Blinded by ‘groupthink’ – why does it keep happening (and is there anything we can do to stop it)?

And the UK’s 213 days of national lockdown, over three spells, longer than almost anywhere in the world, including much of Australia, took on new context, as hidden costs began to emerge – the tens of thousands of undetected cancers, the countless classes of lost schooling – opportunities lost and shortened lives that are still being counted today, and whose bill will continue to rise in the years to come.  

Of course, hindsight is wonderful, and it can be hard to distinguish between destructive consensus and simple ignorance or ineptitude. Maybe those around the table in March 2020 didn’t have the facts or didn’t know what they were doing. The groupthink narrative is, it will surprise no one to learn, in part driven by Dominic Cummings, always keen to portray himself as the brilliant iconoclast. His closest peer is probably Anders Tegnell, the Swedish state epidemiologist who set his country on a very different Covid path to its neighbours. While Cummings stood up for lockdown, Tegnell became something of a celebrity for persisting with the anti-lockdown strategy that Britain eventually abandoned. Some there now think blind respect for Tegnell’s contrarianism became a kind of Swedish government groupthink of its own.

Because in the end, the two strategies began to meet in the middle, as Sweden was forced to toughen its easygoing approach, and other countries made to realise that the disease was not eradicable, but endemic. In Australia and New Zealand, the lockdown doctrine is only now crumbling.
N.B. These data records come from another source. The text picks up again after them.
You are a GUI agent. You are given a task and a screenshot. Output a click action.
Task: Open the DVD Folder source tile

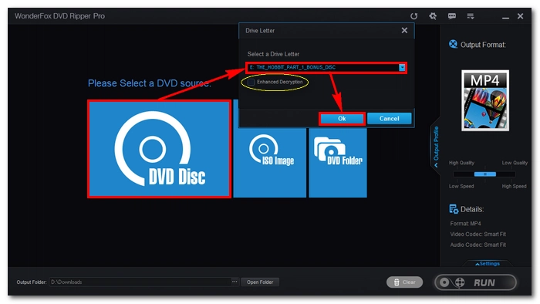tap(338, 163)
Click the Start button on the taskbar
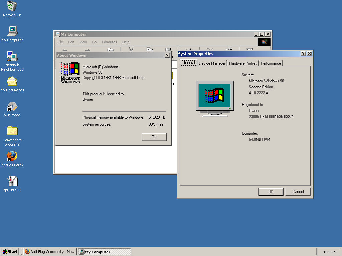Viewport: 342px width, 256px height. pos(10,252)
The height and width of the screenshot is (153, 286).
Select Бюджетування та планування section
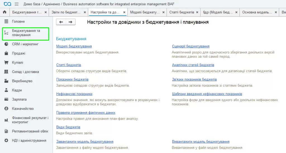click(25, 33)
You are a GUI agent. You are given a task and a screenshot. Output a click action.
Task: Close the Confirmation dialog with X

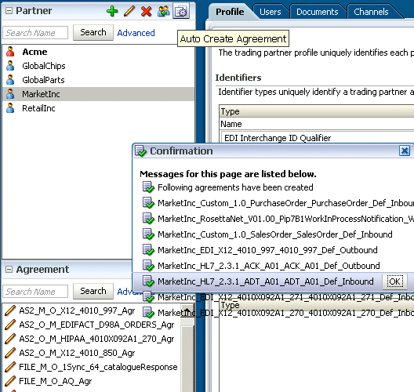tap(405, 151)
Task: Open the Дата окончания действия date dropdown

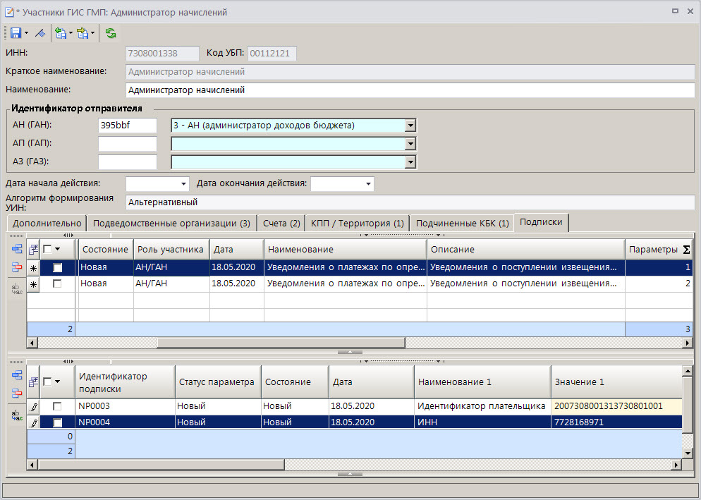Action: (368, 184)

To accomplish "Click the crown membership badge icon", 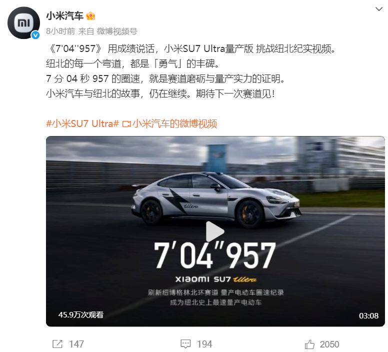I will 91,16.
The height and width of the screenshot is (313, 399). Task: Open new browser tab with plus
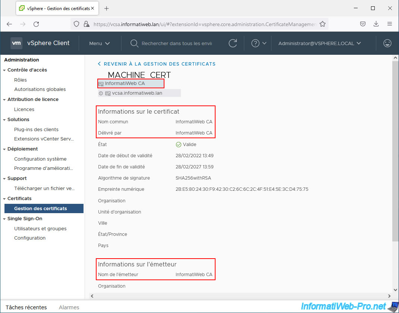coord(107,8)
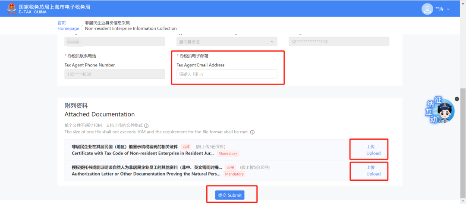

Groupthink, though, has made its mark. Sweden has suffered 1,467 Covid deaths per million people, three times the number in Denmark and almost 10 times that in Norway. South Korea, veteran of SARS, has had just 50 Covid deaths per million. Britain has had more than 2,000.

And whatever the claims of Cummings or Tegnell, it is usually not a lone prophet who leads us all through confusion and darkness to the light.

Just a year and a half after the Bay of Pigs, in October 1962, news reached the White House that Moscow was placing nuclear missiles on Cuba. Kennedy’s top brass called for a huge strike to destroy the missiles. But Kennedy, who had instigated a wide-ranging inquiry into the catastrophe of 18 months before, drew on its conclusions to demand a new kind of decision making. The rules were simple: everyone had to be sceptical, there would be different groups working on alternatives which each would present to the other and even swap, and these options would often be worked up outside the White House, or away from JFK himself, so that formality of setting and follow-the-leader do not block free thinking. This time, Bobby Kennedy described discussions as “completely uninhibited”. The initial drift towards potentially world-ending military strikes gave way to the idea of a naval blockade.

Reform, it turns out, is possible. Groups can avoid groupthink.